Sentimen kedua muncul dari aktivitas manufaktur Februari (yang terkena dampak langsung dari wabah corona), mengingat China yang menjadi sumber wabah ini menjadi salah satu pusat penting produksi manufaktur dunia.

Bagi pemodal Indonesia, Senin akan menjadi momen penting karena Markit akan merilis Purchasing Manager's Index/PMI pada pagi pukul 07:30. Konsensus Tradingeconomics memperkirakan manufaktur Tanah Air masih terkontraksi, dengan angka 49,1 atau lebih rendah dari posisi Januari (49,3).

Pada hari yang sama, Caixin akan merilis data serupa pada pagi. Para pekerja korporasi yang menangani pemesanan barang di China terlihat memilih menunda pemesanannya, dengan angka indeks 45,7. Pada bulan sebelumnya, posisi para manajer di China masih ekspansif dengan angka indeks 51,1.

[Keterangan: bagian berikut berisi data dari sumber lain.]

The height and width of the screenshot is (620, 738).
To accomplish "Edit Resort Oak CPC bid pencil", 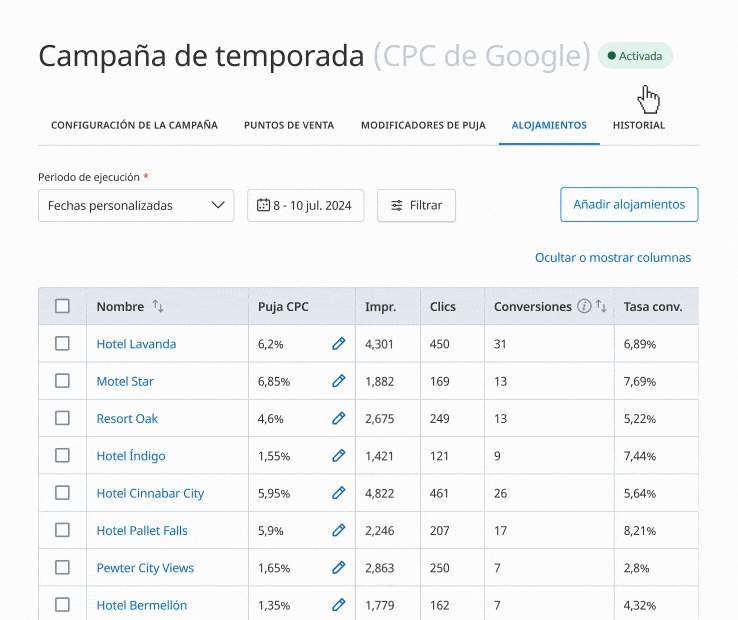I will (x=338, y=419).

Angka indeks PMI di atas 50 mengindikasikan ekspansi, sedangkan di bawah itu menunjukkan kontraksi. Pada malam hari, giliran angka PMI manufaktur Amerika Serikat (AS) yang dirilis (versi ISM). Konsensus Tradingeconomics memperkirakan korporasi AS masih ekspansif, dengan angka indeks PMI di level 50,8 (dari posisi bulan sebelumnya pada 51,9).

[Gambas:Video CNBC]



Sentimen terpenting ketiga bakal berasal dari AS, yakni ajang ‘Selasa Super’ yang berlangsung Rabu malam waktu Indonesia. Pelaku pasar juga mencermati siapa yang akan menjadi kandidat dari Partai Demokrat untuk menantang Presiden AS Donald Trump dalam pemilih presiden November nanti.

‘Selasa Super’ adalah ajang terpenting kedua setelah hari pencoblosan di AS, di mana para bakal calon presiden baik dari kubu Demokrat maupun Republik bakal mengantongi suara untuk melaju ke putaran selanjutnya, bertarung di pemilihan presiden (pilpers) langsung.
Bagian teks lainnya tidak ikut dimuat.